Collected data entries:
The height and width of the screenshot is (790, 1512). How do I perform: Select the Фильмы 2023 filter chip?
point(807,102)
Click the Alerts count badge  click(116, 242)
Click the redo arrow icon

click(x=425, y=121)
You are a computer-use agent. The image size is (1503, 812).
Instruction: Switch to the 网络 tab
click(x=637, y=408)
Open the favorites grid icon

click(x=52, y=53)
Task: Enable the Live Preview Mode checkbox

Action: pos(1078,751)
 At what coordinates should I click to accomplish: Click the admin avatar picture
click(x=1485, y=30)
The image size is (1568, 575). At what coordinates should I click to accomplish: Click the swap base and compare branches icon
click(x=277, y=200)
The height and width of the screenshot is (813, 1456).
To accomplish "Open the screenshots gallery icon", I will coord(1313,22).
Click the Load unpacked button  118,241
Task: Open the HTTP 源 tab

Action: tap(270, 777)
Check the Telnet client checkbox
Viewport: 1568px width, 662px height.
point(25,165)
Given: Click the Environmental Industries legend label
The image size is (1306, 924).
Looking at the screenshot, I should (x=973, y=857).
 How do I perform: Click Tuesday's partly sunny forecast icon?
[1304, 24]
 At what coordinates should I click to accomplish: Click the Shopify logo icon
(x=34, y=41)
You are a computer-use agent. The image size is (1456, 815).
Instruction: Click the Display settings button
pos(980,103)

→ **ACTION ITEM**
Reproduce, word for word, the lines of the data from the one that contains "Open the favorites grid icon" to the end, both ends included.

→ **ANSWER SPACE**
Open the favorites grid icon

click(x=52, y=53)
Task: Enable the Live Preview Mode checkbox

Action: pos(1078,751)
 At what coordinates should I click to accomplish: Click the admin avatar picture
click(x=1485, y=30)
The image size is (1568, 575). At what coordinates should I click to accomplish: Click the swap base and compare branches icon
click(x=277, y=200)
The height and width of the screenshot is (813, 1456).
To accomplish "Open the screenshots gallery icon", I will coord(1313,22).
Click the Load unpacked button  118,241
Task: Open the HTTP 源 tab

Action: tap(270, 777)
Check the Telnet client checkbox
Viewport: 1568px width, 662px height.
point(25,165)
Given: Click the Environmental Industries legend label
The image size is (1306, 924).
Looking at the screenshot, I should (x=973, y=857).
 How do I perform: Click Tuesday's partly sunny forecast icon?
[1304, 24]
 At what coordinates should I click to accomplish: Click the Shopify logo icon
(x=34, y=41)
You are a computer-use agent. The image size is (1456, 815).
Instruction: Click the Display settings button
pos(980,103)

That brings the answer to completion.